(Texte source):
┌──
Conseiller à la sécurité nationale, puis secrétaire d’État sous les présidents Richard Nixon et Gerald Ford, la politique internationale ultra-interventionniste de Kissinger a fait et continue de faire l’objet de nombreuses controverses, notamment à propos de la guerre du Vietnam et du bombardement massif du Cambodge.

Kissinger dans l'aile ouest, conseiller à la sécurité nationale en avril 1975. Photo Maison Blanche (cc)
Kissinger dans l'aile ouest, conseiller à la sécurité nationale en avril 1975. Photo Maison Blanche (cc)

L’influence de Kissinger n’a jamais été aussi douloureusement ressentie qu’au Cambodge, où son rôle dans la prolongation de la guerre du Vietnam par le biais d’une campagne de bombardements secrets en 1969 et d’une incursion terrestre des forces américaines l’année suivante laisse encore aujourd’hui des plaies ouvertes.

Beaucoup se souviennent de la colère du roi Sihanouk devant les caméras françaises quelque temps avant la prise de Phnom Penh. « Nixon et Kissinger sont des criminels », clamait-il haut et fort en référence aux bombardements américains qui avaient frappé le Cambodge durant la tristement célèbre « Opération Menu », qui causera la mort de plusieurs centaines de milliers de civils cambodgiens entre 1969 et la chute de Phnom Penh en 1975.

Quête de puissance

Selon une enquête très récente, publiée à peine quelques jours après son décès par le magazine The Independent,  « Kissinger s’est rangé du côté des dictateurs et des régimes génocidaires dans sa quête de puissance américaine face à l’URSS pendant la guerre froide ».

Kissinger, qui est décédé à l’âge de 100 ans à son domicile du Connecticut mercredi dernier, laisse derrière lui un héritage extrêmement controversé, qui n’apparaîtra qu'au fur et à mesure que les archives américaines seront déclassifiées et que les régimes qu’il a soutenus seront démantelés. Des survivants cambodgiens du bombardement qui se sont déroulés entre 1969 et 1973 ont révélé plus tard des massacres non signalés qui auraient également coûté la vie à des centaines de civils pendant le mandat du diplomate américain.
└──
Selon le texte source, à quel âge Kissinger est-il décédé ?

(Données fournies):
┌──
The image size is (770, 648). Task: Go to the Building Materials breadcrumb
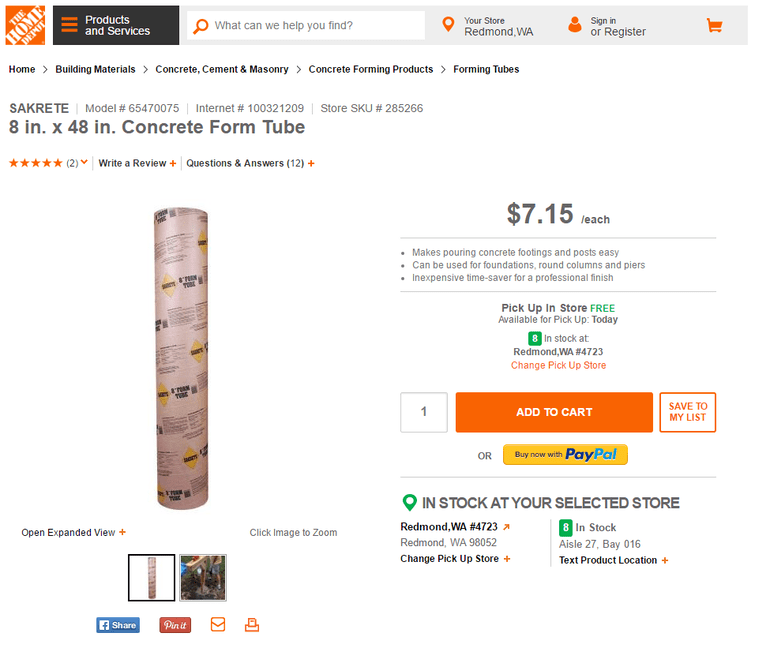pos(95,70)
└──
(Cas résolu):
À 100 ans.